What I’ve Learned:
“Ytterbium, utterbium, we all terb for ytterbium!”
You might see “ytterbium” and think it sprang from some Scrabble champ’s wet dream, or that it’s a young left winger drafted by the Winnipeg Jets. And it probably is. But also, it’s a little more.
Specifically, ytterbium is a chemical element — atomic number 70, if you’re scoring at home — and a member of the lanthanide series. And while “lanthanide” sounds like another puck-chucking hockey punk from East Brrritscoldistan, the series (plus a couple of kindred elements nearby on the periodic table) has another name, somewhat easier on the tongue: rare earth elements.
While easier to pronounce, it turns out “rare earth elements” isn’t really a great name. Granted, the “elements” part is accurate. And they do come from “earth”, or rather usually buried under quite a lot of it. But they’re not “rare”, for the most part, if you’re talking about the percentage of the planet’s crust they make up. The real issue with rare earth elements is they’re not often found in easily-mined ores. They tend to spread out in trace amounts, and clump up with similar elements so they’re difficult to separate. Many, including ytterbium, are fairly common; they’re just a pain in the ass to work with.
Still, it’s hard to blame scientists for the “rare” label. Nobody wants a “persnickety earth element” series on their periodic chart.
Speaking of persnickety, ytterbium certainly qualifies. At room temperature, it’s a shiny silvery metal that’s also also soft and squishable — like Play-Doh made from aluminum foil. This would be awesome, except that pure ytterbium will also irritate your eyes and skin, produce toxic fumes, violently explode and catch on fire in the way that water can’t put out. So it sits there, saying “play with me!“, all the while plotting your destruction in fourteen different ways. Like an evil sparkly porcupine, or a silver-plated Joker.
Which, I suppose, is coming. Super.
Because it’s difficult to extract — or because it’s dangerous as hell, maybe — only about fifty tons of ytterbium are produced worldwide each year. That’s not much, relatively speaking, but it makes sense because we haven’t found many things we can use ytterbium for.

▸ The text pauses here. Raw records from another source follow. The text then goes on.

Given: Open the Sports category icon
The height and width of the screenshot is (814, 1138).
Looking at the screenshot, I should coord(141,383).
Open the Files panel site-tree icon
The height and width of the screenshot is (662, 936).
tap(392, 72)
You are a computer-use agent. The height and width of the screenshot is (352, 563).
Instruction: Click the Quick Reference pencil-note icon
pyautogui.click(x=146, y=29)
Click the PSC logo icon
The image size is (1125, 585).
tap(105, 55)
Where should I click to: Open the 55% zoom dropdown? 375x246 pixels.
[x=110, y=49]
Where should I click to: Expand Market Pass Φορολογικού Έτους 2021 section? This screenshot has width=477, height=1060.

(Contrast this with Adam Sandler movies, which are hauled in by the billions of tons every year, and no one’s found anything yet that those are good for. Chemists one, Hollywood zero.)
Still, ytterbium is good for a couple of things — and the very best we have at one. Certain ytterbium isotopes can produce gamma rays, which can be used in medical imaging, similar to X-rays. It can also be added to stainless steel to optimize certain properties, and to the materials used to generate solid state and other lasers.

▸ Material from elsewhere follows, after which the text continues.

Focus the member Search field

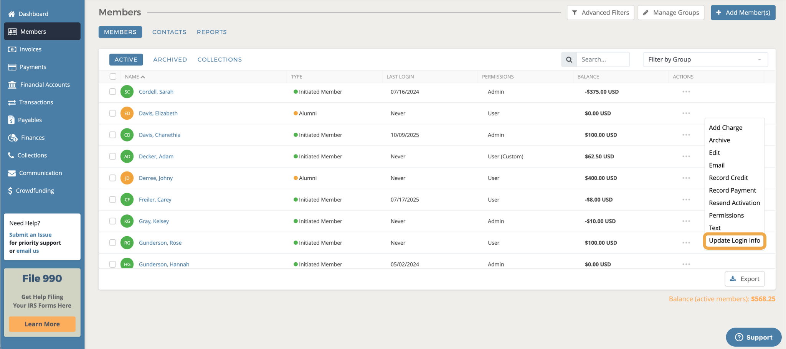tap(603, 59)
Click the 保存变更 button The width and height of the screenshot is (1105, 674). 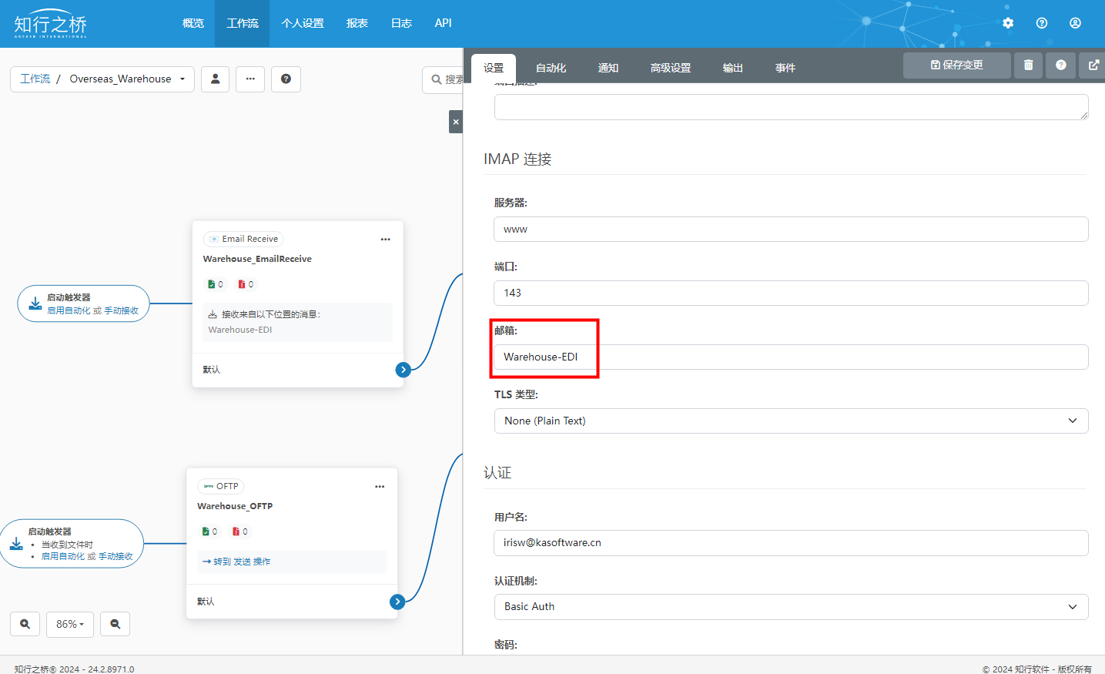click(x=956, y=65)
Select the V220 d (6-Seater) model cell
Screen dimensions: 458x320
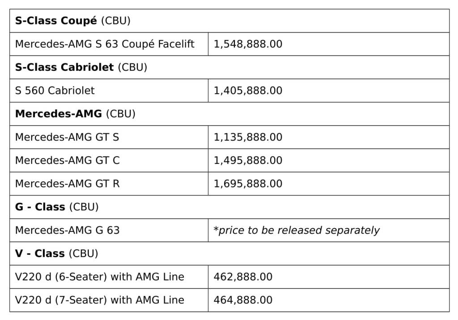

But where ytterbium really shines is in telling time. According to the National Institute of Standards and Technology (NIST), ytterbium atomic clocks are the most stable in the world. NIST’s ytterbium clock is so accurate, it could keep “perfect timing for a period comparable to the age of the universe”. Tough titties, Timex. And suck it, cesium.
So that’s ytterbium’s claim to fame. It may never hoist the Stanley Cup or stretch across a Triple Word Score — although, could you imagine? — but it has one thing going for it: it’ll take a licking and keep on ticking.
But seriously, don’t lick ytterbium. That would hurt so bad. Ow.